The dish Dibbelabbes is also known as Dibbekoche, Dippedotz, Döbbekuchen, Döpekooche or Rierschales and is probably derived from “pot cake”. It is originally a simple dish of raw potatoes, onions, smoked pancetta (dried meat) and simple spices. The ingredients go into the “dibbe”, a cast iron roaster.
Depending on the region and the family, the ingredients are expanded or modified.
This meal is eaten in the northern Rhineland-Palatinate and southern North Rhine-Westphalia.
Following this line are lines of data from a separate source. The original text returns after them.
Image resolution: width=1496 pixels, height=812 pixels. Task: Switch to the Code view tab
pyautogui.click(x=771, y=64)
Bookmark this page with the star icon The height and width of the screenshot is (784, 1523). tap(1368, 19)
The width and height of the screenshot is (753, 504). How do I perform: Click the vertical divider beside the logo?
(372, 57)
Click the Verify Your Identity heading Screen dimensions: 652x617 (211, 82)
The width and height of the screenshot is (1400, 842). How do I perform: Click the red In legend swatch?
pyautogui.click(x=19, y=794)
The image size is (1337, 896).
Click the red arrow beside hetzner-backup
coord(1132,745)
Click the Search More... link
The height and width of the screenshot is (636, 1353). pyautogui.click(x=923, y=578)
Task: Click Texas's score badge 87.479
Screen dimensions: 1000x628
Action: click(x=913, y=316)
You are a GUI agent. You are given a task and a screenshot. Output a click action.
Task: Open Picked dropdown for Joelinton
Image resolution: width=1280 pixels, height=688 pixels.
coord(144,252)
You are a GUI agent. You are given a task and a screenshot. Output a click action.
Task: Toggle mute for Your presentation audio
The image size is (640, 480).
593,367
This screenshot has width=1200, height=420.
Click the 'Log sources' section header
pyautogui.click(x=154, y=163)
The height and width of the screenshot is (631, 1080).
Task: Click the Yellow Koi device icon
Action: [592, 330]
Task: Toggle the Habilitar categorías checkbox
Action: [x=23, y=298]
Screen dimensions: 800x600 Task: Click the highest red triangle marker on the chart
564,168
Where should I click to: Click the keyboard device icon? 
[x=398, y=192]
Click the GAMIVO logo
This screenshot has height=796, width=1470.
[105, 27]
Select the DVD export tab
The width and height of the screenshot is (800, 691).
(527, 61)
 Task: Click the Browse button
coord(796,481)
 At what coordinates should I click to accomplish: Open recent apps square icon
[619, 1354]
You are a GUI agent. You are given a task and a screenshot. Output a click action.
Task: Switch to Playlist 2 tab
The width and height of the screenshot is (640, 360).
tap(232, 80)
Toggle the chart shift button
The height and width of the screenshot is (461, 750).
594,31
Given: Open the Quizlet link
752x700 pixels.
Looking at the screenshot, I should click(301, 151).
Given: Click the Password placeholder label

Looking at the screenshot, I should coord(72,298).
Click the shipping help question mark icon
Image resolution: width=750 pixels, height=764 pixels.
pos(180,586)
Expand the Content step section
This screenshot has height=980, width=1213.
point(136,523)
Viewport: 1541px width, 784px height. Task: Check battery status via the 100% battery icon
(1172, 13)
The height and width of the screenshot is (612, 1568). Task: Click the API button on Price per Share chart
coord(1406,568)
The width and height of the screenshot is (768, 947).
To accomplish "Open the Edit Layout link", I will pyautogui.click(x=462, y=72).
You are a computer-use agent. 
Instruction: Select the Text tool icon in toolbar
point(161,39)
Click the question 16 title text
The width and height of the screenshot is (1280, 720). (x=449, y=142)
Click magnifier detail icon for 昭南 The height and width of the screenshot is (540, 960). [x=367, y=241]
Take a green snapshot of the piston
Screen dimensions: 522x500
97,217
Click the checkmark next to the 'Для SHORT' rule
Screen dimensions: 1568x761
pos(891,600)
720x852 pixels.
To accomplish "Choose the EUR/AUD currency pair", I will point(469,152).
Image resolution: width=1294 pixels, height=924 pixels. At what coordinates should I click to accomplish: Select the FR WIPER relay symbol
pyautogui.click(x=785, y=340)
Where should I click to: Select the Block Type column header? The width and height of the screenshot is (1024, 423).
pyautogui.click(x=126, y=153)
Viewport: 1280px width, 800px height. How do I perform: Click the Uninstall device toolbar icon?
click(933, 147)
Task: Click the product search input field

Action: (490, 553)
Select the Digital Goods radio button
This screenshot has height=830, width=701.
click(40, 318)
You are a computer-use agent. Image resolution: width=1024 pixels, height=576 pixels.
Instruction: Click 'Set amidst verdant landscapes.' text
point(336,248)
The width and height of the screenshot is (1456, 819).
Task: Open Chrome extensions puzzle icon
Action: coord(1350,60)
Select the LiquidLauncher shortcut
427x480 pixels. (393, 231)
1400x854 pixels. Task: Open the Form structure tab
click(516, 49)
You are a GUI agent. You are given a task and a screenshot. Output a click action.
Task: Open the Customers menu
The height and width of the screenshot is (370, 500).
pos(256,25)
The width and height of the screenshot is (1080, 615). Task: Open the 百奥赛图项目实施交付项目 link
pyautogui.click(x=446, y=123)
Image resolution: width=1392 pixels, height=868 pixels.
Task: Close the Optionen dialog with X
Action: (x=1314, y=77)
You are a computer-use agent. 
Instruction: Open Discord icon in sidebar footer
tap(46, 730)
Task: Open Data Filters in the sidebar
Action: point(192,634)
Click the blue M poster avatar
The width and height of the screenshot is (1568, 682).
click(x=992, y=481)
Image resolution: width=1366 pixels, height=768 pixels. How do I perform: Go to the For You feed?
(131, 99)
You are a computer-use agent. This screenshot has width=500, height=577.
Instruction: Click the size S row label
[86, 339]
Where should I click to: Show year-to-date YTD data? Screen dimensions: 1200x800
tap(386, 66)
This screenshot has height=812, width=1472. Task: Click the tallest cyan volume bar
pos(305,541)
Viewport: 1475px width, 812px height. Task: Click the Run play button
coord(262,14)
In the Hunsrück, Saarland and the Eifel it is eaten as Dibbelabbes.
A similar dish in the Saarland is Schales. It is also a firm component of the Saarland cuisine, but is prepared in the pan.
Ingredients & Shopping list
- 2 kg potatoes
- 1 medium eggs
- 2 chopped onions
- 2 tbsp flour or starch flour (as required)
- 2 tbsp oil
- Finely grate the potatoes and squeeze out the liquid with your hands or in a tea towel.
- Finely chop or grate the onions.
- Mix potato grate and onions with eggs, salt and pepper. If the dough is too liquid, add a little flour.
- In a cast iron roaster, heat the oil and add the mixture. Turn again and again and pick the dough in large pieces. This forms a nice crust all around.